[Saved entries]

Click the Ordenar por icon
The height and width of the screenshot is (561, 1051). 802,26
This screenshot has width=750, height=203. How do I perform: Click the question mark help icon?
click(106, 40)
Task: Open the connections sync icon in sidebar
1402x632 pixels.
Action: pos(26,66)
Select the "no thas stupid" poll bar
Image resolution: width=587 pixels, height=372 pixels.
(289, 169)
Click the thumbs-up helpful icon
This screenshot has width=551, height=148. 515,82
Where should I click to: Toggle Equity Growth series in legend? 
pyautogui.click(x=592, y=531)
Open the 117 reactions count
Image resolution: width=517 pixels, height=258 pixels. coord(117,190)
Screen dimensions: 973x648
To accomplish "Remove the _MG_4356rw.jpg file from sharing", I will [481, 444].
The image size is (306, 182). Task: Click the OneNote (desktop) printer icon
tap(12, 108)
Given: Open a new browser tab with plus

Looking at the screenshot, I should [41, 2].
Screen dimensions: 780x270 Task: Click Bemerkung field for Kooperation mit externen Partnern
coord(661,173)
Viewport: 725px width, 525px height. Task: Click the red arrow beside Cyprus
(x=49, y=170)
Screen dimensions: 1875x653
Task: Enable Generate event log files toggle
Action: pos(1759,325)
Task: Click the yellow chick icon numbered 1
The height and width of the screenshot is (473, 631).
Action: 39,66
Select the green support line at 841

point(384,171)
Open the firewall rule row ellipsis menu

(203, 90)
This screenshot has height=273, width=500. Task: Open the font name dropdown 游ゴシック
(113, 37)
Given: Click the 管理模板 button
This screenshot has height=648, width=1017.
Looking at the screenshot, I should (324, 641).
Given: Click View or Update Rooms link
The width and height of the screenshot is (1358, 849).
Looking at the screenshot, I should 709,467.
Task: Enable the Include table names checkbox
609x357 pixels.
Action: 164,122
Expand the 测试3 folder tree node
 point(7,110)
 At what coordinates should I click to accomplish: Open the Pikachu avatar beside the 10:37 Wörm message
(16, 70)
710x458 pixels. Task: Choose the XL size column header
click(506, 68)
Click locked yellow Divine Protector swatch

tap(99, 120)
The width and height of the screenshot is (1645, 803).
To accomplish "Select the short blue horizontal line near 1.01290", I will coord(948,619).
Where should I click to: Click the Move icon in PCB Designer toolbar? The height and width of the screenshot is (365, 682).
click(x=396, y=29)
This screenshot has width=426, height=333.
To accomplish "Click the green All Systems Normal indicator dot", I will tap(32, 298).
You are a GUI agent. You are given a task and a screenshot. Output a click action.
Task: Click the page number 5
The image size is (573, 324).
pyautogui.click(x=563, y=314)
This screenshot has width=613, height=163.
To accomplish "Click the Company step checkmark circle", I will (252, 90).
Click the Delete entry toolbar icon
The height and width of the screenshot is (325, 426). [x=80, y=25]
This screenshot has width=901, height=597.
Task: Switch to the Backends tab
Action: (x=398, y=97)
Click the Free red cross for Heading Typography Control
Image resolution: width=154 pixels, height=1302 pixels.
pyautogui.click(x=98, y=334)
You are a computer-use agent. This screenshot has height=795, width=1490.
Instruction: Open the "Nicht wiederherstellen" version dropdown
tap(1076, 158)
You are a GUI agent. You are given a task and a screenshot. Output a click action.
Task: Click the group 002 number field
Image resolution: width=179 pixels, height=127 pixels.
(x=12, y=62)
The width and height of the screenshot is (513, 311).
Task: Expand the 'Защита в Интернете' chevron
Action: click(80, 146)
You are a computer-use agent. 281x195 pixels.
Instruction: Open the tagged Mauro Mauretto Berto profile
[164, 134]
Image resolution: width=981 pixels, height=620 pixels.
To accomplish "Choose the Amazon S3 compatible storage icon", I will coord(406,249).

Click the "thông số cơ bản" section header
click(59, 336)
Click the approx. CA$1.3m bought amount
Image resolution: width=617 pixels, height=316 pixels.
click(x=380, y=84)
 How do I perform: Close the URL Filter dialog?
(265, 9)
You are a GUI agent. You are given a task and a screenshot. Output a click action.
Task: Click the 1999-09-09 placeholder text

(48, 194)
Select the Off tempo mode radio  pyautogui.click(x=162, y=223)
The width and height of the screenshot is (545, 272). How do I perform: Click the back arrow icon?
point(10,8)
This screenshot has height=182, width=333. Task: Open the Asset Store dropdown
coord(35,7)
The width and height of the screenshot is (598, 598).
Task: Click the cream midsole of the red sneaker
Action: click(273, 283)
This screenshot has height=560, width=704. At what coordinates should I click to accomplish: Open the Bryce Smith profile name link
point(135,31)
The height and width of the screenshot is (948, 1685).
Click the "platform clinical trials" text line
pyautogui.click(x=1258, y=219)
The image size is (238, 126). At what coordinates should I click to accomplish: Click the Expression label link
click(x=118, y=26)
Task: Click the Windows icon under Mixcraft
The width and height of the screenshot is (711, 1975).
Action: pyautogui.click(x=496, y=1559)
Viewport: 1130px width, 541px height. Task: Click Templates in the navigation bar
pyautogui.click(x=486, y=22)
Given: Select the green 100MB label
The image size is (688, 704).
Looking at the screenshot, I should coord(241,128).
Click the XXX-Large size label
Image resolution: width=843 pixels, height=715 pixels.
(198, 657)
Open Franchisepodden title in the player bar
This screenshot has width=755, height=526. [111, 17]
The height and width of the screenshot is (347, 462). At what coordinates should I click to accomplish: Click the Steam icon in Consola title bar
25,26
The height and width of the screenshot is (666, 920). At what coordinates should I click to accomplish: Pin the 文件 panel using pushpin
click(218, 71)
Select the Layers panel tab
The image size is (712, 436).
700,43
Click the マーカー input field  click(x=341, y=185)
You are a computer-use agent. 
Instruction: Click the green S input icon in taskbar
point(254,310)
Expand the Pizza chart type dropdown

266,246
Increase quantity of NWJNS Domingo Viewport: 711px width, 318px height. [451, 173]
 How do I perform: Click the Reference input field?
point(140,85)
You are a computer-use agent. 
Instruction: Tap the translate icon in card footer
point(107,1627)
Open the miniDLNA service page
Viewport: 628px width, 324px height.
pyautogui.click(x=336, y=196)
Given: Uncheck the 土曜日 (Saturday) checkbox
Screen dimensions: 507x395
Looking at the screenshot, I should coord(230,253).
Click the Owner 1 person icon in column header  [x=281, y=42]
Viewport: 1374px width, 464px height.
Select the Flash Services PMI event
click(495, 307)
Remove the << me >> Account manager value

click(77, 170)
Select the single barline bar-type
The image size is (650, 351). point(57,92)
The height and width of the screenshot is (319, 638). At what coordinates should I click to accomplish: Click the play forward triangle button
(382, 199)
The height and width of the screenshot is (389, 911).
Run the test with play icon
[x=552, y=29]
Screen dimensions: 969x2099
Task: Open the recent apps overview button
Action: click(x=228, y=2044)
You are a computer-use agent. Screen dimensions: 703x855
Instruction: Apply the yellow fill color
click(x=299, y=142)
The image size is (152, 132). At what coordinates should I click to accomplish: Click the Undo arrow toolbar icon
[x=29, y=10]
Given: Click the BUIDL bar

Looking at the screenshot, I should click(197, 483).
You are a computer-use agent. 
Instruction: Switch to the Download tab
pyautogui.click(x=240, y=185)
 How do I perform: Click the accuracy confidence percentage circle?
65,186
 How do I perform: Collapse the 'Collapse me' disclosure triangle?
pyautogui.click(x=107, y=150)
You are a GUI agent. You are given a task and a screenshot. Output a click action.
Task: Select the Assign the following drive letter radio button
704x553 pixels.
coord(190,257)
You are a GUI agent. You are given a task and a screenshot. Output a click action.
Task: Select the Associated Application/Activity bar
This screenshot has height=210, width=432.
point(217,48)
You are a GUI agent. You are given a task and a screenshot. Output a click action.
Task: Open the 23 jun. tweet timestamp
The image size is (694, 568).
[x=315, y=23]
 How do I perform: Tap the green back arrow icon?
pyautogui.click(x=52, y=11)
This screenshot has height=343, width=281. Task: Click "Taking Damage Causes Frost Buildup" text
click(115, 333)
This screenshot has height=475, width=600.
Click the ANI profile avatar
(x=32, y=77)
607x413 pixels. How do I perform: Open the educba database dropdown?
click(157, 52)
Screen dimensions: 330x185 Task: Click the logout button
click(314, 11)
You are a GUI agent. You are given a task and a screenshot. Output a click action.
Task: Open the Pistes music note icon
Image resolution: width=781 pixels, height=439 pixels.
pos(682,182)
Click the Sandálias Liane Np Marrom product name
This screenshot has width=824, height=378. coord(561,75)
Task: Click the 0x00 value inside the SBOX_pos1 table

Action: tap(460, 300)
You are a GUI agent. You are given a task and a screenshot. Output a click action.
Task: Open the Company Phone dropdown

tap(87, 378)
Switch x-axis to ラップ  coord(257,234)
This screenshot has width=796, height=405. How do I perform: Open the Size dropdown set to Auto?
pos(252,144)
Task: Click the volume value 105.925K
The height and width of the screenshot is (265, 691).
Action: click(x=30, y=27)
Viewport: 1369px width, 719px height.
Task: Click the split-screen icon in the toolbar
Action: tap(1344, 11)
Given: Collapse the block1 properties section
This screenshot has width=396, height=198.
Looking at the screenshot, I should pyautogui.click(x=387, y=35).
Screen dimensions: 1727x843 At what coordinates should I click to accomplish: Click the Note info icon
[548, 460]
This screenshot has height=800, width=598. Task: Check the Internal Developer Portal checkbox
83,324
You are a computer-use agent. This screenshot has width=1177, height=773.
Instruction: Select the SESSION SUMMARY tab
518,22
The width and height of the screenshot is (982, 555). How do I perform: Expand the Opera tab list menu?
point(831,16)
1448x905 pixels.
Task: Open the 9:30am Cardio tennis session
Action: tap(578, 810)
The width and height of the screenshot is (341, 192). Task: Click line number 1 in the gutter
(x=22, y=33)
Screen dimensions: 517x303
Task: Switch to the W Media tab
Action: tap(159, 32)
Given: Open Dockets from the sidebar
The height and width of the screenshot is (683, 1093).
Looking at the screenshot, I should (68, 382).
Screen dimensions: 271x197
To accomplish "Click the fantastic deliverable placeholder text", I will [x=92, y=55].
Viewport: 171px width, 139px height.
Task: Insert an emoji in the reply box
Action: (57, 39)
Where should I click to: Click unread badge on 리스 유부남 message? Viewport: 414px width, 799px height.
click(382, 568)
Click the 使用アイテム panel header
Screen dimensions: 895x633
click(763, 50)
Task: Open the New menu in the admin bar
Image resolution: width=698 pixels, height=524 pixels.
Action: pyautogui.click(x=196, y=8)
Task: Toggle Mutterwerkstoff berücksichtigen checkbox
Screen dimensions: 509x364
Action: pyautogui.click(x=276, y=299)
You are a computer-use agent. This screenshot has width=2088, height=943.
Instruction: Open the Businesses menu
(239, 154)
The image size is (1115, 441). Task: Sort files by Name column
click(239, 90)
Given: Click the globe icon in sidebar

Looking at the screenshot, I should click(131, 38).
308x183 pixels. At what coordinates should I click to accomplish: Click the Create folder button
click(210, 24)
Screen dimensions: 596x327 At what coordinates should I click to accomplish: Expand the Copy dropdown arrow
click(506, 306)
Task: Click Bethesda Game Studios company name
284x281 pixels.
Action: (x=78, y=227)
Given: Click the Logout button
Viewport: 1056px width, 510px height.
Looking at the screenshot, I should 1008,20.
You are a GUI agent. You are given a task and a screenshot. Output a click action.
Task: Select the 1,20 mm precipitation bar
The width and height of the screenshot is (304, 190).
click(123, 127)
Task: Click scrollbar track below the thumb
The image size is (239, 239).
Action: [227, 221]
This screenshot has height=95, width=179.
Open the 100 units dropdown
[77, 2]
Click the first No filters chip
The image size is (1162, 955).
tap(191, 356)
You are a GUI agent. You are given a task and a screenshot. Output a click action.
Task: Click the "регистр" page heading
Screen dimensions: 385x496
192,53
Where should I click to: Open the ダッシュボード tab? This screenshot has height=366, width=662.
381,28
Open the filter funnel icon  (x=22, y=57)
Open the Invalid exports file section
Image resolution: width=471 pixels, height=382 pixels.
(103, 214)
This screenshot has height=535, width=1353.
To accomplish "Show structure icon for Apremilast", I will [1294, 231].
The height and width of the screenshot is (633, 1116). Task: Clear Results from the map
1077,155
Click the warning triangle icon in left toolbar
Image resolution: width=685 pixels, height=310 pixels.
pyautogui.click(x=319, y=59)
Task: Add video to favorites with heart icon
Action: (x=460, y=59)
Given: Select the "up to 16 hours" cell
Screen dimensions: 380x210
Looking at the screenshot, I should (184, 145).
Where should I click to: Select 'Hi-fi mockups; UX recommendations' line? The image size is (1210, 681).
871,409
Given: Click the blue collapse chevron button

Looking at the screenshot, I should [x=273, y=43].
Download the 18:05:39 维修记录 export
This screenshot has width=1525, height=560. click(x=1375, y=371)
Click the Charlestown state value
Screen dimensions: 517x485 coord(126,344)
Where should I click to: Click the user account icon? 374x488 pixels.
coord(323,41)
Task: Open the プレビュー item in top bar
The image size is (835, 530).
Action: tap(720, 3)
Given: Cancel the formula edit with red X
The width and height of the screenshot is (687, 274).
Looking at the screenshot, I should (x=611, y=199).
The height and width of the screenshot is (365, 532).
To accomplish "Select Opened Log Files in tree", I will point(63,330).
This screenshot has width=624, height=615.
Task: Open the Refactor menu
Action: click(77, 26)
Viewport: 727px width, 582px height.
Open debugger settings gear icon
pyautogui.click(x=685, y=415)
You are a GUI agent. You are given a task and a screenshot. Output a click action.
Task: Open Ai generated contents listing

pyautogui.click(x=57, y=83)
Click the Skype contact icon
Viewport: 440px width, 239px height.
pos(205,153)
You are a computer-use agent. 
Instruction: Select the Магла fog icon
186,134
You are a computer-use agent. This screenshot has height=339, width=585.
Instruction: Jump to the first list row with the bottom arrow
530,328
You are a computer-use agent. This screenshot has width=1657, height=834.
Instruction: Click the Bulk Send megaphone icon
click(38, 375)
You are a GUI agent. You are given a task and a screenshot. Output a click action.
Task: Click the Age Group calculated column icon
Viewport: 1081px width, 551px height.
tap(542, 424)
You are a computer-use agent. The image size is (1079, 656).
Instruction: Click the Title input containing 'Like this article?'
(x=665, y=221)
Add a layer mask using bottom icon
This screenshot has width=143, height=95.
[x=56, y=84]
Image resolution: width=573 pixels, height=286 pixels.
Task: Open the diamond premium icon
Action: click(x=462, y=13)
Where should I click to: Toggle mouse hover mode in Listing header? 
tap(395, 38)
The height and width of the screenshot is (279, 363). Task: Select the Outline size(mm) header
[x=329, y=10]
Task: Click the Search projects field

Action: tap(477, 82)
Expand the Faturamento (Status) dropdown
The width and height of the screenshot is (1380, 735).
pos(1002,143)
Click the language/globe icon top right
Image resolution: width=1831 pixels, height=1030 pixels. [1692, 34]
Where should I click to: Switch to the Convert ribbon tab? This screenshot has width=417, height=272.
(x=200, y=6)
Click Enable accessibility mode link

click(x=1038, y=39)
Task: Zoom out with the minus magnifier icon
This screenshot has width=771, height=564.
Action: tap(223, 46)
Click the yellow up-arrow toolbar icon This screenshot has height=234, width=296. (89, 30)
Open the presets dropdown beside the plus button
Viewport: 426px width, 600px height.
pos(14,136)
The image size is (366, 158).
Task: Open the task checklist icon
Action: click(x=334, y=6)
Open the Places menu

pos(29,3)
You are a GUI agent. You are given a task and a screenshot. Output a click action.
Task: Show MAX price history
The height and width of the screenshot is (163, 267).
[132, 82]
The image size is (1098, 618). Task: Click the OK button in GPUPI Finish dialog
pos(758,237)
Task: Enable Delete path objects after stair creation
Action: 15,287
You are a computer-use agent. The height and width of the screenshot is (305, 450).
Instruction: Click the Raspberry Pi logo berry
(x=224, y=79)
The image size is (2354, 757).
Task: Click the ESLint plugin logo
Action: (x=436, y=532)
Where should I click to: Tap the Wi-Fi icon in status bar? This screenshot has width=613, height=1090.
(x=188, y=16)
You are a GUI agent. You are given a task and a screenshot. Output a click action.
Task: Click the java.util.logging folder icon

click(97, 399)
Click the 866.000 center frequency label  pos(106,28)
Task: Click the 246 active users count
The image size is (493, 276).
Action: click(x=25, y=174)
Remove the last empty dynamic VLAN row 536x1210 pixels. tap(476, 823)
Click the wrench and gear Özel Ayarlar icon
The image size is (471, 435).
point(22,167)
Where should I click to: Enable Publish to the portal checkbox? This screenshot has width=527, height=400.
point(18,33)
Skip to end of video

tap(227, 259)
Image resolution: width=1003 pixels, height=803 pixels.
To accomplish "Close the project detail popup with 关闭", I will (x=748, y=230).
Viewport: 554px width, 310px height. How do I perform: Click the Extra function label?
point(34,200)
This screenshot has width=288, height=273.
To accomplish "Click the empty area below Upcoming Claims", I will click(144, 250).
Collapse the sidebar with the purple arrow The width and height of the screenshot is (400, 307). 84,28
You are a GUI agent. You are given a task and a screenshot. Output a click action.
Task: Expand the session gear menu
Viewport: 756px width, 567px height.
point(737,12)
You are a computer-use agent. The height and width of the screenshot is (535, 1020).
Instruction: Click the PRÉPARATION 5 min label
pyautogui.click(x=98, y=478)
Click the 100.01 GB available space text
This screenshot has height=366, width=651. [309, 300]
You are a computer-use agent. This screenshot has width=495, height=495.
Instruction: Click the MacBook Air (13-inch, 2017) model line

What you are asked to do: Only lines containing the string "Show" are needed. Pull each of them out of the records above.

Solution to this problem:
To accomplish "Show structure icon for Apremilast", I will [1294, 231].
Task: Show MAX price history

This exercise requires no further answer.